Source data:

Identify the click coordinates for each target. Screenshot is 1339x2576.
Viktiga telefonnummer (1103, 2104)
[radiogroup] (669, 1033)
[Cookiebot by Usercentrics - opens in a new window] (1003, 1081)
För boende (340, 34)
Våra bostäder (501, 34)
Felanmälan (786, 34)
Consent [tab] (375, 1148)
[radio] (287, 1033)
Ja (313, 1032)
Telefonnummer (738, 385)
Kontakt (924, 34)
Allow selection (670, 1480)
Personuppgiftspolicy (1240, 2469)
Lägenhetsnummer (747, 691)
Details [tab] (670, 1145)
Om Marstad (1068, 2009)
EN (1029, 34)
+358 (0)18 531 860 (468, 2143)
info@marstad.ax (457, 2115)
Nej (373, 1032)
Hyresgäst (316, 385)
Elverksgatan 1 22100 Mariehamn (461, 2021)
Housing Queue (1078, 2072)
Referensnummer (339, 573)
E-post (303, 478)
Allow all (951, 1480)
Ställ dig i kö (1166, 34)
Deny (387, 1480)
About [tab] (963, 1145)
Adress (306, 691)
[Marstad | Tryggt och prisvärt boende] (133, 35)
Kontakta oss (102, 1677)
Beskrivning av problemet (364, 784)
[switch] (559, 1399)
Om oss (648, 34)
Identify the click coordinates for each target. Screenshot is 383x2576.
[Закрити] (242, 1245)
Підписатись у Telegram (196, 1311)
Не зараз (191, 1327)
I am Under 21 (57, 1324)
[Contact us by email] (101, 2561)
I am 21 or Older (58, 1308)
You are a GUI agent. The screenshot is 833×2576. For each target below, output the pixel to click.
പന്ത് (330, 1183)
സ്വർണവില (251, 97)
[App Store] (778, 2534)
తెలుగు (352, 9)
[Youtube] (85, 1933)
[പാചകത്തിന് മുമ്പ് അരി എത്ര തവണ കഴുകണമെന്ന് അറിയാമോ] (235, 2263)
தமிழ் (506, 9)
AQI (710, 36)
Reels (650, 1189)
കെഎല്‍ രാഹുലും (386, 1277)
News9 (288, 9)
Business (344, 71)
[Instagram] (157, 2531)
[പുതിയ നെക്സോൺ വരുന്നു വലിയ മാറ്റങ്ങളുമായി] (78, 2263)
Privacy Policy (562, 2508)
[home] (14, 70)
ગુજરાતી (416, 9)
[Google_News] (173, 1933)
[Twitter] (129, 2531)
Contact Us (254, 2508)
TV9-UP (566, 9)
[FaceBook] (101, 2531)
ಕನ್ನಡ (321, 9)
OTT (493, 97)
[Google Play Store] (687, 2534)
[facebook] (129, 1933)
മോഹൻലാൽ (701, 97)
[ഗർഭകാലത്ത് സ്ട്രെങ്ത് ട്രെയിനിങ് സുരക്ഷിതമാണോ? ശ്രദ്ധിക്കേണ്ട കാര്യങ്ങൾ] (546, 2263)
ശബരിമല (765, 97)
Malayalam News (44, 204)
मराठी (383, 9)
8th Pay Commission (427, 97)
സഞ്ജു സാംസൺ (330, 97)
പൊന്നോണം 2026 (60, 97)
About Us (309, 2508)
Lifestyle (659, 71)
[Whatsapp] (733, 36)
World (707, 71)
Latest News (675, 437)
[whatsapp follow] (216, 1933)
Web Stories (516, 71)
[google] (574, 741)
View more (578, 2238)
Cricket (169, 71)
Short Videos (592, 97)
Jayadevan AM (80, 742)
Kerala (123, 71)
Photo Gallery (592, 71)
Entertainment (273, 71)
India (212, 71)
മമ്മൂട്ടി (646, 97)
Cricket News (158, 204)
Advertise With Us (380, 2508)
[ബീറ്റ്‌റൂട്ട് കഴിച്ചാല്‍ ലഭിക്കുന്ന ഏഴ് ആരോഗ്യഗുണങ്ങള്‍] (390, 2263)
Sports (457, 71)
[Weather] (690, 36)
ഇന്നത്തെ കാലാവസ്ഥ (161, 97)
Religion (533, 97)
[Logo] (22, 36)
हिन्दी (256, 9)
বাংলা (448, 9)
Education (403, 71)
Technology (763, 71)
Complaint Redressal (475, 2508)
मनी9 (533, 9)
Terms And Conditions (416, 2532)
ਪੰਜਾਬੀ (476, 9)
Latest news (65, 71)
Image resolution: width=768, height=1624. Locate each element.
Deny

Task to complete: What you return should be exactly the lines above, starting at the one with "Lifestyle (659, 71)" and ending at the one with "[Weather] (690, 36)", and nothing else.

Task answer:
Lifestyle (659, 71)
[Whatsapp] (733, 36)
World (707, 71)
Latest News (675, 437)
[whatsapp follow] (216, 1933)
Web Stories (516, 71)
[google] (574, 741)
View more (578, 2238)
Cricket (169, 71)
Short Videos (592, 97)
Jayadevan AM (80, 742)
Kerala (123, 71)
Photo Gallery (592, 71)
Entertainment (273, 71)
India (212, 71)
മമ്മൂട്ടി (646, 97)
Cricket News (158, 204)
Advertise With Us (380, 2508)
[ബീറ്റ്‌റൂട്ട് കഴിച്ചാല്‍ ലഭിക്കുന്ന ഏഴ് ആരോഗ്യഗുണങ്ങള്‍] (390, 2263)
Sports (457, 71)
[Weather] (690, 36)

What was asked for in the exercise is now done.